В погожие дни окно отворялось, и ветер колыхал ленты на веревочке между рамами – красные, синие, желтые, то яркие, то полинявшие от многих стирок.

После школы мы все во дворе. Солнце пригревает горячей с каждым днем, весна нынче щедрая, дружная, и мы не жалеем рук.

Вон Витязь и Катаев намечают клумбу – вбили кол, привязали веревку с палочкой на конце и описывают круг. Занятие мирное, но Николай, но обыкновению, яростно чертыхается.

– Потише! – говорю я, проходя мимо.

Он умолкает, но так стискивает зубы, что на скулах вздуваются желваки.

– У него иначе не получается, – миролюбиво говорит Гриша.

– Пускай попробует обойтись, еще ловчее получится, – советую я.

На огороде истово трудится Василий. Работа горит в его руках, он способен копать без устали с утра до позднего вечера, и видно, что наслаждается: раскраснелся, глаза блестят. Он почти не смотрит по сторонам, не командует, ему неохота отрываться от дела. Но, взглянув мельком на Горошко, он подходит, почти вырывает у того из рук лопату и минуту-другую сосредоточенно копает. Потом так же молча сует Ване рукоятку и возвращается на свое место. Уважительно поглядев ему вслед и тихонько вздохнув, Ваня погружает лопату в землю под другим углом – так, как показал Коломыта.

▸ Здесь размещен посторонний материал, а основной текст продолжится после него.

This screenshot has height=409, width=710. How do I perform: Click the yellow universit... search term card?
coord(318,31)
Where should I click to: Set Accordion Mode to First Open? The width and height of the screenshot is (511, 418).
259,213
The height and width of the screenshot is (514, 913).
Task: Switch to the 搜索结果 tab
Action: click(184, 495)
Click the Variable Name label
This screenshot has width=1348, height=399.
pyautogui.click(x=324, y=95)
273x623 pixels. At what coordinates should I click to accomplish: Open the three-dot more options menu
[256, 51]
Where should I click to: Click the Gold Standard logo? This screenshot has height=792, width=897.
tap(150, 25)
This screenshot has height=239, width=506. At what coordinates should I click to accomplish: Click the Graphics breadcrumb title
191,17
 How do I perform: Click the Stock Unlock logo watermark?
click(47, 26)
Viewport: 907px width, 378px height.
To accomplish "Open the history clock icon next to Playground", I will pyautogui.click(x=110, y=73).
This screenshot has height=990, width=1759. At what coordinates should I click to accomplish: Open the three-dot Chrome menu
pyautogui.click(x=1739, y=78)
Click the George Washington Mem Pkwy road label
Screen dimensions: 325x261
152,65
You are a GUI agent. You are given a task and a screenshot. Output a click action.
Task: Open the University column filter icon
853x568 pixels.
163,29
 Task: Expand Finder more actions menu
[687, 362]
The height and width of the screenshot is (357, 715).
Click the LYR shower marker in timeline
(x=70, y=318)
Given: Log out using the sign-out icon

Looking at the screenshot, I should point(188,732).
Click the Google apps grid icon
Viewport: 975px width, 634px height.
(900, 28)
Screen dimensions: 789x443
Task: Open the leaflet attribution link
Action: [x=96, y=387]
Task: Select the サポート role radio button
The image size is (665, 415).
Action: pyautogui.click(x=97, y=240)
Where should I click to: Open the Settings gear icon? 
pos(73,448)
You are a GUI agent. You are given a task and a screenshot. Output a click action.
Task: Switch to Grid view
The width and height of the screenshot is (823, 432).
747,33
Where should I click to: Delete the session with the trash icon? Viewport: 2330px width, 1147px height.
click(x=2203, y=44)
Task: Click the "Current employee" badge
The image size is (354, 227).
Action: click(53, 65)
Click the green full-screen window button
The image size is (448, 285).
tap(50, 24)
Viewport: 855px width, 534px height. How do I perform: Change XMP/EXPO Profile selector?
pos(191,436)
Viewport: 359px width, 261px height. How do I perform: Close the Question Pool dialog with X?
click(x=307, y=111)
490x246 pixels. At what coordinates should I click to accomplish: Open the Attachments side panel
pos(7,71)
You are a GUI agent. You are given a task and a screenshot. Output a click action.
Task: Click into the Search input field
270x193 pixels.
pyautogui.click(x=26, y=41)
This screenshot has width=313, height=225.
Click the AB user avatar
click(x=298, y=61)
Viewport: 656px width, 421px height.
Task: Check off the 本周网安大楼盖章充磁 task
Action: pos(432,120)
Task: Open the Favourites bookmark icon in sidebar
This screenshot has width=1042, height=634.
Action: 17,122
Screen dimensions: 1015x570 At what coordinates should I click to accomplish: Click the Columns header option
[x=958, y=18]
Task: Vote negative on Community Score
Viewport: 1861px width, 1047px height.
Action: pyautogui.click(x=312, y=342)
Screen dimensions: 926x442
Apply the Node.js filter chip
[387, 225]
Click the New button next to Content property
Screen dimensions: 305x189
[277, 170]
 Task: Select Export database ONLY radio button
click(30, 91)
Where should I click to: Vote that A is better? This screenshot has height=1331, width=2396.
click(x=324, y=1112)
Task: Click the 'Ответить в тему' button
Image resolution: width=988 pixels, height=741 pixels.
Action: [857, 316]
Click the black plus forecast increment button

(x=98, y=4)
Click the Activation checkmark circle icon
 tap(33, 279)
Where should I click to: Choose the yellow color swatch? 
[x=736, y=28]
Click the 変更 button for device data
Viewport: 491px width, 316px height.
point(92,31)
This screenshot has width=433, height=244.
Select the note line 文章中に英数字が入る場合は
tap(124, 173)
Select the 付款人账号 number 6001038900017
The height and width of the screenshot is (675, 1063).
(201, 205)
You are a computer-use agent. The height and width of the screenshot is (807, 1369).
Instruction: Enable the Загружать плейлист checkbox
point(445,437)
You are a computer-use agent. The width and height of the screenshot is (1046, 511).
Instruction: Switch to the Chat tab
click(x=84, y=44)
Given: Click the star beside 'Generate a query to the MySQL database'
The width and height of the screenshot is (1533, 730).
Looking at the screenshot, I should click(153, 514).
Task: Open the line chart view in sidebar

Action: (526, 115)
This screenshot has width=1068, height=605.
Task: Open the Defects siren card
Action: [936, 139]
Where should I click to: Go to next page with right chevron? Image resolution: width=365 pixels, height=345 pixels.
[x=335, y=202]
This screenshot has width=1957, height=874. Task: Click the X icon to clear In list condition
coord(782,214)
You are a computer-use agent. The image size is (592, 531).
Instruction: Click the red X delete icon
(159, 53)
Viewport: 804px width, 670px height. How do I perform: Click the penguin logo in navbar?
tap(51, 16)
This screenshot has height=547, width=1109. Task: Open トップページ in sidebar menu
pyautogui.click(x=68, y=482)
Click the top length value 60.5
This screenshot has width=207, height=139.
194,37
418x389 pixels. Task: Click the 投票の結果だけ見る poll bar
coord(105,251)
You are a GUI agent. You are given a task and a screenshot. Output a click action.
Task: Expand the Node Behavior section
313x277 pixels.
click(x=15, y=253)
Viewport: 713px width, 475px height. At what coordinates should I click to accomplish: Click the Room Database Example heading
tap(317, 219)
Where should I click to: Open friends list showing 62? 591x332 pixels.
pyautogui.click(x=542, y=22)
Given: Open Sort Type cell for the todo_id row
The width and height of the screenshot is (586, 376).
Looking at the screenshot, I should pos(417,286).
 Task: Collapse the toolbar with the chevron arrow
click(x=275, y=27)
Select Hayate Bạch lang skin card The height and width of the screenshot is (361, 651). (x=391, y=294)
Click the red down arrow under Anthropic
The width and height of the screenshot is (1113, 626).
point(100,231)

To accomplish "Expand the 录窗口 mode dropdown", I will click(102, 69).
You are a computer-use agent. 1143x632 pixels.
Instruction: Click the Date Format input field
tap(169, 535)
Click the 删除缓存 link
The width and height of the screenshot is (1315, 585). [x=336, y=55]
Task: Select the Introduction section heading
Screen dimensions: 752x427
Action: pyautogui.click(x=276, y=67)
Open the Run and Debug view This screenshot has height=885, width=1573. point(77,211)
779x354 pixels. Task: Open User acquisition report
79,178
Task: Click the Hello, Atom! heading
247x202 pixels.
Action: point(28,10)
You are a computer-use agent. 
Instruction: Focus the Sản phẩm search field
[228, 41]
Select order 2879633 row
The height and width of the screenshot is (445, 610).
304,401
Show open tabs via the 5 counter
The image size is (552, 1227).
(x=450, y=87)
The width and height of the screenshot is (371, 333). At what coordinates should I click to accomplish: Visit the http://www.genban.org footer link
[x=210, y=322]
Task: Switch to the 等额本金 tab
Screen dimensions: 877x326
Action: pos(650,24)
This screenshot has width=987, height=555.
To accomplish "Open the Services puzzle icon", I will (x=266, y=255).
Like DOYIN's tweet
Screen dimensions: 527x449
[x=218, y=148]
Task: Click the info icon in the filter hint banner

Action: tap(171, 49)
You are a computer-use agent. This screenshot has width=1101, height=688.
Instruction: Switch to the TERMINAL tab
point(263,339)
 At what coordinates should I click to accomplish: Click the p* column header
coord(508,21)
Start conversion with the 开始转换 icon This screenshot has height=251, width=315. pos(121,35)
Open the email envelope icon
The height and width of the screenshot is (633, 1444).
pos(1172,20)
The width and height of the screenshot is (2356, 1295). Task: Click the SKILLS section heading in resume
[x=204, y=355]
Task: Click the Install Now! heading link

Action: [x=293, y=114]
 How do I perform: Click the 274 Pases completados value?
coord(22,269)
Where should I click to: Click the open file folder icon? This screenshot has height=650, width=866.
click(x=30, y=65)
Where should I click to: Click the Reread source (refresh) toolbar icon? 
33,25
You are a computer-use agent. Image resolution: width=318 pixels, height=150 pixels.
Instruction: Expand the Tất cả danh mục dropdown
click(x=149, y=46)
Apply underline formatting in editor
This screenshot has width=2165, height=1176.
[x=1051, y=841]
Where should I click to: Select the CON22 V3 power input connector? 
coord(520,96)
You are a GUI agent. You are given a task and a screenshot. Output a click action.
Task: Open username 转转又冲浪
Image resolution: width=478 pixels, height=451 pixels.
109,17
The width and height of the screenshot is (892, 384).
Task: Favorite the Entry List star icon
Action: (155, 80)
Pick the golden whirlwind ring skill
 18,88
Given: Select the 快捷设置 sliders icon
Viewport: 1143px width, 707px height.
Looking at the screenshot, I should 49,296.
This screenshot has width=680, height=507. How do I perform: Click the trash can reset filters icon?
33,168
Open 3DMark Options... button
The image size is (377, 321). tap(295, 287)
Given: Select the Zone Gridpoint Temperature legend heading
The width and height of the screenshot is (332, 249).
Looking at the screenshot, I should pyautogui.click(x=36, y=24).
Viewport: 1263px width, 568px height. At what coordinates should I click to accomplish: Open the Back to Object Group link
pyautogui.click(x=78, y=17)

Вечером застаю Василия на крыльце. Черное небо сплошь усыпано звездами. Звезды, что ли, он изучает? Тоже присаживаюсь на ступеньку. Некоторое время молчим.

– Звезды-то какие! – говорю я.

Он долго не отвечает, я уже думаю о чем-то другом, и вдруг он произносит медленно:

– Не люблю я этакую ночь. В такую ночь у меня отец помер. Я в детдом-то уходил от мачехи… Да по отцу заскучал, вернулся. А уж теперь, когда отец помер, ну ее в болото… Эх, какой у меня отец был: крепкий, боевой… Бывало, пойдем с ним, а он рассказывает, как в Красной Армии был, как воевал. Или, бывало, я иду у него за плугом, посвистываю. Рубаха расстегнута, без пояса, ветер рвет, а мне нипочем… Так бы и шел, так бы и шел…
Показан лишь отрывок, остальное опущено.